The book itself is non-narrative and intuitively organised. Working with designer Linda van Deursen, Vandenbrink tells me, “She read the text and questioned what wolves would do […] made a bit of a skeleton,” selecting images for certain characteristics: “resting, playfulness, howling, all these things.” The enactments aren’t literal, but an underlying animalism surfaces: bodies resting together on the street, physical contact, eyes peering out the corner as if scanning for prey, one boy even bears a scar above his eye. 

“When I’m shooting in public, it’s kind of like hunting and meditating at the same time,” Vandenbrink reveals. The images were shot across various European cities, Amsterdam, Paris, Milan, and Venice, some only months before printing. His previous work was made at a distance, anonymous and voyeuristic; for this project he’s submerged himself in the action. “I used to use a long lens, so nobody could see me or talk to me, but I wanted to change that because it was not very honest,” he says. “Now that I’m standing in the middle, a lot of them come up to me and ask me what I’m doing or ask me to take another picture on their own iPhone, which is quite funny.” 

There is an image, taken in Venice earlier this year, of a young boy resting against a stone ledge. His eyes are closed, lips slightly parted; the sharp line of his haircut and jaw lend the face an almost statuesque clarity, while the flush of his cheek and a small mole returns him to the realm of the living. A restful Antinous in a white top and zip-up, framed by the blurred crowns of surrounding heads.

It is, Vandenbrink admits, “a manipulated view of the world […], what I’m aiming for and who I’m aiming at.” He mentions he gets plenty of requests to do casting. “There is a certain type, I guess, that I’m looking for,” he says. “Although, I try to be very open.” He singles out Milan, where “the guys wear the same brands – Puma, Adidas, Balenciaga – but they look different. They look more stylish,” he says. “It’s strange, but it’s almost like their tracksuits are more tailored”. While the images are not constructed or styled, it is through their assembly that they become editorialised. Winter’s wolves are dressed in caps and fur hats, black cotton hoodies, puffer jackets and dirty trainers. Even the props (a smattering of plastic bottles, coffee cups, phones, and backpacks) are elevated images of contemporary teenage life. “Maybe in 30 years’ time you’ll see these images and think, “this wasn’t the 70s, but the 2020s.”

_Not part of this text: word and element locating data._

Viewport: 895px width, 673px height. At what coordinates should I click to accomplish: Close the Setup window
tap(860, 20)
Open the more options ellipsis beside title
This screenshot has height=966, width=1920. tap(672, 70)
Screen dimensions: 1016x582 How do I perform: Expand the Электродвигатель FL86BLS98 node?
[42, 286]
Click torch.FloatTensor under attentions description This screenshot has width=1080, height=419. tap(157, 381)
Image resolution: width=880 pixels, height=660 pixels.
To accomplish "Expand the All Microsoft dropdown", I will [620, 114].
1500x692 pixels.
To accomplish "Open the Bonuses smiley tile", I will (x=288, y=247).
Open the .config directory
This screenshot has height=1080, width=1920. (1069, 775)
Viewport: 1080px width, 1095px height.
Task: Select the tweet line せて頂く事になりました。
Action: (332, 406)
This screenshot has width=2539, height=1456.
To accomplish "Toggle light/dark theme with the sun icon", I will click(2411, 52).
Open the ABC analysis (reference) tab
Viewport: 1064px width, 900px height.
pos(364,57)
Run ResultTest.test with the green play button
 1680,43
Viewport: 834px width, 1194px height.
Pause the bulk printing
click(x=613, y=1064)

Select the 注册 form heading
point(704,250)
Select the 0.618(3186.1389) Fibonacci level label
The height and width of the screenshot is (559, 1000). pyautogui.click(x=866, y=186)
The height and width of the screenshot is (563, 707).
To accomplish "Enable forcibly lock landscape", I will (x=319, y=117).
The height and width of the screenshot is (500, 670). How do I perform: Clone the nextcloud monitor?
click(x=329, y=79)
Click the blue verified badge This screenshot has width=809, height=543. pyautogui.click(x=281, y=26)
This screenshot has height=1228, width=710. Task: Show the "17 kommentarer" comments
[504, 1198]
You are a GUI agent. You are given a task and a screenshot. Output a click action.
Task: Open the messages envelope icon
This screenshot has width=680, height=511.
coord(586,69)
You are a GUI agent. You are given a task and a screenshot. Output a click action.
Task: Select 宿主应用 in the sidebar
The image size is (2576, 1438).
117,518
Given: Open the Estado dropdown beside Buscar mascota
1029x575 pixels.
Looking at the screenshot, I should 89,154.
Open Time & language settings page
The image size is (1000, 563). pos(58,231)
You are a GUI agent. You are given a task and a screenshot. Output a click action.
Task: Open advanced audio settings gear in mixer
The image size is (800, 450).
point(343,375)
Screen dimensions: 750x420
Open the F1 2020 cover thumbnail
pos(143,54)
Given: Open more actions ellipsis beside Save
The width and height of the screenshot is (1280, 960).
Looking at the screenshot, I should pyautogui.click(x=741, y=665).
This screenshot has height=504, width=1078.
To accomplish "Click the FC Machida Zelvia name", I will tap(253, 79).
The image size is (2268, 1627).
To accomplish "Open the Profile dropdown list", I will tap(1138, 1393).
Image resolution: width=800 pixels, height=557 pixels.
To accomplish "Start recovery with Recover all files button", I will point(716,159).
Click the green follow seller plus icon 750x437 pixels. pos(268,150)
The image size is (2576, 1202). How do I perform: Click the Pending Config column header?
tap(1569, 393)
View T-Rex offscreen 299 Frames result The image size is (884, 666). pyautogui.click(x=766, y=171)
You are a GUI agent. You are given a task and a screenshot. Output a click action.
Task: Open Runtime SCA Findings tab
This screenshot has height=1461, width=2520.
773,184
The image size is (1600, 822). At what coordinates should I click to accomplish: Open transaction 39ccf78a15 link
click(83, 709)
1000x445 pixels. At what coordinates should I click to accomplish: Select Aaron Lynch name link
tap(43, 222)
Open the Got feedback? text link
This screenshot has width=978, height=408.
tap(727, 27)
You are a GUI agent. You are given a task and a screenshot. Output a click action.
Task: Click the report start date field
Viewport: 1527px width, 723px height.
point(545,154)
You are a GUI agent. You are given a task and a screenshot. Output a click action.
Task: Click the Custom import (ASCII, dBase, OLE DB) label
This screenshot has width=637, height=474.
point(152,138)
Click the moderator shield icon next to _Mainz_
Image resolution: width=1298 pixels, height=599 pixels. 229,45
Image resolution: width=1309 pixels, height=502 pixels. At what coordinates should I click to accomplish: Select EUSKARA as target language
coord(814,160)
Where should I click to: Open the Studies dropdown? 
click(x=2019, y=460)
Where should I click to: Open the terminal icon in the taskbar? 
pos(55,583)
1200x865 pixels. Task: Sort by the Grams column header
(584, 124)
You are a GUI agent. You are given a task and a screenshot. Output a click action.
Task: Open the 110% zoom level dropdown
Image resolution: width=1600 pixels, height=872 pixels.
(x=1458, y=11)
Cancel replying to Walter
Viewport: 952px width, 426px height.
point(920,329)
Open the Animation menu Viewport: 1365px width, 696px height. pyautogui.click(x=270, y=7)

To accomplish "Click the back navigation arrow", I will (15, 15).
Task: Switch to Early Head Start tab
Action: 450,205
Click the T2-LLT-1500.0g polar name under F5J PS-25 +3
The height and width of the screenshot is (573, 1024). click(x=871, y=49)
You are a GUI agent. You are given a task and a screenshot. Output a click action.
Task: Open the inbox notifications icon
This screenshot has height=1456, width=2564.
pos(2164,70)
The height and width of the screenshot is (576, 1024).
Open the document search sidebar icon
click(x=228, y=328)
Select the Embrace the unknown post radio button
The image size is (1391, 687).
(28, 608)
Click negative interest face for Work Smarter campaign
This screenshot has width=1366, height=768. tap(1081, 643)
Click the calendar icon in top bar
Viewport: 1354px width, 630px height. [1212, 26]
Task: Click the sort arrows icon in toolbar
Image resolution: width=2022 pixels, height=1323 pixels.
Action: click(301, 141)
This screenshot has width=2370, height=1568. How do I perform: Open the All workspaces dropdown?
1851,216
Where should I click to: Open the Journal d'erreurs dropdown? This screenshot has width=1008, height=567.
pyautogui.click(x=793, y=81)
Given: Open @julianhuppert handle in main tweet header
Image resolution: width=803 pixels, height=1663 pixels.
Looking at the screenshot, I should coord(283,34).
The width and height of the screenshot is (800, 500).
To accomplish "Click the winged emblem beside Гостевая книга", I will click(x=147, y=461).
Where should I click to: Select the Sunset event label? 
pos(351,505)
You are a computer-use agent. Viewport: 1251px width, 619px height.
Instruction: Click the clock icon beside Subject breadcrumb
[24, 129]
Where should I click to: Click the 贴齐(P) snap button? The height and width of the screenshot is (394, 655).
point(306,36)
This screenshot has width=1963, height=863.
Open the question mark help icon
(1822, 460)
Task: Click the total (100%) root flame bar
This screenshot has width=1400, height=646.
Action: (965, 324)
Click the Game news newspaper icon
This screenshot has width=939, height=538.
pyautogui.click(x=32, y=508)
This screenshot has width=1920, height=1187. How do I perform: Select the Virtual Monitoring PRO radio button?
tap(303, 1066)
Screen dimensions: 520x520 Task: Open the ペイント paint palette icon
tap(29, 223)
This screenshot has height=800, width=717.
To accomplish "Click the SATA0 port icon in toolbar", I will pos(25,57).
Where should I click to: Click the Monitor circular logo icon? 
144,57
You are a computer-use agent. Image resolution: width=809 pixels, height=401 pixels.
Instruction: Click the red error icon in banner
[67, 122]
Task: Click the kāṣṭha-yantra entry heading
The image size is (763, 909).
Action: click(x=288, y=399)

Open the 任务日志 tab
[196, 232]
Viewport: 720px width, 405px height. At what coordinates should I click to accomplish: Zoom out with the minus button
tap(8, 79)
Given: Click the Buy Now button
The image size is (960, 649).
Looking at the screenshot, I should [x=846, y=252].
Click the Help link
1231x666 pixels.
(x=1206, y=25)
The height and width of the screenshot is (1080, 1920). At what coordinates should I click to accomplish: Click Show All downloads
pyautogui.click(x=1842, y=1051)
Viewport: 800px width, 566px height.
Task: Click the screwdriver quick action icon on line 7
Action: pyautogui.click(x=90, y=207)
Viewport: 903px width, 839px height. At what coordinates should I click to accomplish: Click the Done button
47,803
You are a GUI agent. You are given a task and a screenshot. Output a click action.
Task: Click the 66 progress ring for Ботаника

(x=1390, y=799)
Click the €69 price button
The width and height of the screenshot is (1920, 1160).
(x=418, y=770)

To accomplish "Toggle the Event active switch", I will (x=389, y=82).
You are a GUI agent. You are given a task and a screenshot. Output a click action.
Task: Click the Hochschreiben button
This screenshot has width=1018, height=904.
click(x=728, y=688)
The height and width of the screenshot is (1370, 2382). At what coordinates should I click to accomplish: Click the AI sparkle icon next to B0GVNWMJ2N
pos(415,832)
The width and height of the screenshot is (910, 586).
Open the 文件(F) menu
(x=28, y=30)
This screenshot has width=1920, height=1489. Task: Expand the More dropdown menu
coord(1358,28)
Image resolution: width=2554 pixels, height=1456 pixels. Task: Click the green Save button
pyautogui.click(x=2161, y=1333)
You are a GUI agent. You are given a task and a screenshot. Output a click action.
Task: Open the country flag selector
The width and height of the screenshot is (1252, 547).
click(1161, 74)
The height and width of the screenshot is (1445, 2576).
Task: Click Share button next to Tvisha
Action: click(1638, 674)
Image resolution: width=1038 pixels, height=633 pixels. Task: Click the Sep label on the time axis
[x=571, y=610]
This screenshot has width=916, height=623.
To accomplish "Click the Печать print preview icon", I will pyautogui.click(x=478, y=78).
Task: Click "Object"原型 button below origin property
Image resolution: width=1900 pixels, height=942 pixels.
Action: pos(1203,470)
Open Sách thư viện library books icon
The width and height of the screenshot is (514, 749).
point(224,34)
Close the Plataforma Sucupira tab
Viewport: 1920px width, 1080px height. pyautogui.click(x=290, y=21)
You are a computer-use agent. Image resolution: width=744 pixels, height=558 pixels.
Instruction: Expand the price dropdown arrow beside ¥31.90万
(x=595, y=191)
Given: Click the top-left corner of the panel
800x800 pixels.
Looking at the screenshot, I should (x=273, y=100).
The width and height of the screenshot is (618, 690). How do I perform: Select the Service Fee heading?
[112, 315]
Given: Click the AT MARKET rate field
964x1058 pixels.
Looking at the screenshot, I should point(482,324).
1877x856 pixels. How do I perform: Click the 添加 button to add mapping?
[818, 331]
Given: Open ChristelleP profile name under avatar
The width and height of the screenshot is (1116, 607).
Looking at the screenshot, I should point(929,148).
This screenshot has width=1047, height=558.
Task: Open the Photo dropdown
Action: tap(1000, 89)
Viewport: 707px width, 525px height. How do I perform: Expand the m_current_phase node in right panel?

Adolescence is something Vandenbrink keeps returning to and he has a theory as to why. “I think it’s a reliving of my own youth, partly,” he says, “but also that age is just super interesting, because of the transformation. The subjects I photograph are still innocent, but you can see a little shift starting, [as they move] into the real world. I find that super fascinating.” Vandenbrink grew up in a small town in Holland, an only child. “I had to go out and find friends. I was always hanging out in the same spot where I’m now photographing.” What emerges across his images is a particular quality of closeness. Nothing is overstated. There are no grand gestures, just a tender simplicity of people being together. In the photos of teenage lads especially, that intimacy feels quietly at odds with the harder codes that often shape adult masculinity. 

“I’m hoping it’s a book that you take on your lap or on your table and just flip through slowly, and the pictures give you a feeling that you’ve been somewhere, that you’ve learned something,” Vandenbrink tells me. He continues to shoot both commercial and personal work around Paris, with an eye on a future project in Morocco. The same eye, in fact, that at 14 refused glasses in favour of aesthetics, and that today, decades on, finds beauty in the teenage pack.

Wolves by Walter Vandenbrink is published by IDEA and is out now.